Трагедия моя до ужаса банальна, но хоть она и ничтожна, боль от этого не становится менее чувствительной. Много лет я тайно любил одну женщину, но не смел ей открыться, потому что боялся быть отвергнутым. Все это время я смотрел, как она живет, улыбается, разговаривает – только это и служило мне утешением. Наше духовное единство казалось мне бесподобным, и редкие ощущения того, что чувства наши взаимны, помогали мне удерживаться на плаву, когда я уже был готов пойти ко дну.
Признаться, я не раз вспоминал вашу теорию о проклятии благородных душ и наивно полагал, что смогу ее опровергнуть, но жизнь ответила мне неблагодарностью.
К сожалению, за последние недели я понял, что эта любовь никогда не будет взаимной и что эта женщина вовсе не такая, какой я ее себе воображал. Я определенно не из тех людей, которые способны влиять на свою судьбу.
Берегите себя, дорогой мой Тома, и, главное, не тоскуйте по мне! Я вряд ли смог бы одарить вас советами, но хорошенько взвешивайте, стоит ли ввязываться в ту или иную драку, поскольку вмешательства заслуживает далеко не каждая. Учитесь, Тома, сходиться с людьми, впрочем, не со всеми, и побеждать там, где я проиграл. Держитесь за жизнь всеми силами, ибо одиночество убивает.
Мне бы хотелось пожелать вам удачи в дальнейшем. Я ни на мгновение не сомневаюсь, что вы сможете преуспеть там, где я потерпел поражение, – в поисках родственной души, которая поможет пережить вам жизненные невзгоды. Ибо, как писал один из наших любимых писателей
[167], «нет ничего более ужасного, чем одиночество среди людей».
Будьте и впредь взыскательны к себе. Берегите в себе то, что сделало вас не таким, как другие мальчишки. И берегитесь дураков. Помните завет стоиков и не забывайте, что лучший способ защититься от них – постараться не быть на них похожим.

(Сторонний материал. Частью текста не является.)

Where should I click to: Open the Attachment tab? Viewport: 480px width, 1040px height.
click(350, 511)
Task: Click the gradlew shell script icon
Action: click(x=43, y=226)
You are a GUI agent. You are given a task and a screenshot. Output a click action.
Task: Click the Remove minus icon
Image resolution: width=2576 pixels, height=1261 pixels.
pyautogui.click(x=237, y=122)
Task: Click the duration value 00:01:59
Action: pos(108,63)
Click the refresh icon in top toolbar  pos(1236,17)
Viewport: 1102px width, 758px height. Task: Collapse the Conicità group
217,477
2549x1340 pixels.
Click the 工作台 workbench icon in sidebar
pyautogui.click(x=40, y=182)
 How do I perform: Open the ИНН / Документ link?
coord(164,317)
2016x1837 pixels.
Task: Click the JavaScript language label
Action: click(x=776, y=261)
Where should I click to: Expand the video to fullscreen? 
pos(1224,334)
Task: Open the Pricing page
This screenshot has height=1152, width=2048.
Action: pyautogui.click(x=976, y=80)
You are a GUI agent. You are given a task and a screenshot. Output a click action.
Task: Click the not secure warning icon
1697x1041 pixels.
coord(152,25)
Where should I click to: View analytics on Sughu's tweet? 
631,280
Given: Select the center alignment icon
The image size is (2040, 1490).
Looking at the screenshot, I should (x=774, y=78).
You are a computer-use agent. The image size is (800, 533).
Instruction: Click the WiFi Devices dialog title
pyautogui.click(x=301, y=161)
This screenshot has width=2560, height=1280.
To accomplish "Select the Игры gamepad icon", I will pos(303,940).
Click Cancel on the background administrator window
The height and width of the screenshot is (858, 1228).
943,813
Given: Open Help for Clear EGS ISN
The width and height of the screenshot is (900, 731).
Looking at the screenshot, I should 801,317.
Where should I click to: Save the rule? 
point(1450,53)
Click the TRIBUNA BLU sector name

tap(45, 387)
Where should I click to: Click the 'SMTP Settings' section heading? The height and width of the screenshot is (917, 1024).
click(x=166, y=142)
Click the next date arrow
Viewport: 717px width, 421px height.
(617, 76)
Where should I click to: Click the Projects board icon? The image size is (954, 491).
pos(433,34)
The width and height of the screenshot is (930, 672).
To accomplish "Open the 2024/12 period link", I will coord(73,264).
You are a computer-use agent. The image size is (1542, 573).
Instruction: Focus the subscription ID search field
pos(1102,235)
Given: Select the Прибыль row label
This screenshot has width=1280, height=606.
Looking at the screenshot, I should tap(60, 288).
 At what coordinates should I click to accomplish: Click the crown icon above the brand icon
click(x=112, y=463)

И хотя моя судьба, похоже, доказывает обратное, я по-прежнему убежден, что величайшие наши силы заключены в наших слабостях.
Обнимаю вас.
Родильный дом
Антиб, клиника имени Жанны д’Арк
9 октября 1974 года
Франсис Бьянкардини тихонько приоткрыл дверь в палату. Оранжевые лучи осеннего солнца освещали наружные застекленные двери, выходящие на балкон. В этот предвечерний час покой родильного дома нарушал лишь отдаленный шум – закончились школьные занятия.
Франсис прошел в палату. В руках у него куча подарков: плюшевый медведь для сынишки Тома, браслет для Аннабель, два пакетика сухариков и кулек вишни амарены для медсестер, заботившихся о его близких, как ни о ком другом. Он положил подарки на передвижной столик, стараясь поменьше шуметь, чтобы не разбудить Аннабель.
Когда он наклонился к колыбельке, новорожденный младенец воззрился на него своим неискушенным взглядом.
– Ну как ты тут, а?
Он взял младенца на руки и присел на стул, наслаждаясь этим волшебным и вместе с тем торжественным мгновением, которое следует за появлением на свет ребенка.
Он испытывал глубокую радость вперемешку с чувством сожаления и бессилия. Когда Аннабель выпишут из клиники, она не отправится к нему домой, вернется к своему мужу, Ришару, который и будет законным отцом Тома. Неловкая ситуация, но придется привыкать. Аннабель была самой дорогой ему женщиной, хотя и своенравной. Она была несравненная любовница, имевшая свой собственный взгляд на супружество и ценившая любовь превыше всего.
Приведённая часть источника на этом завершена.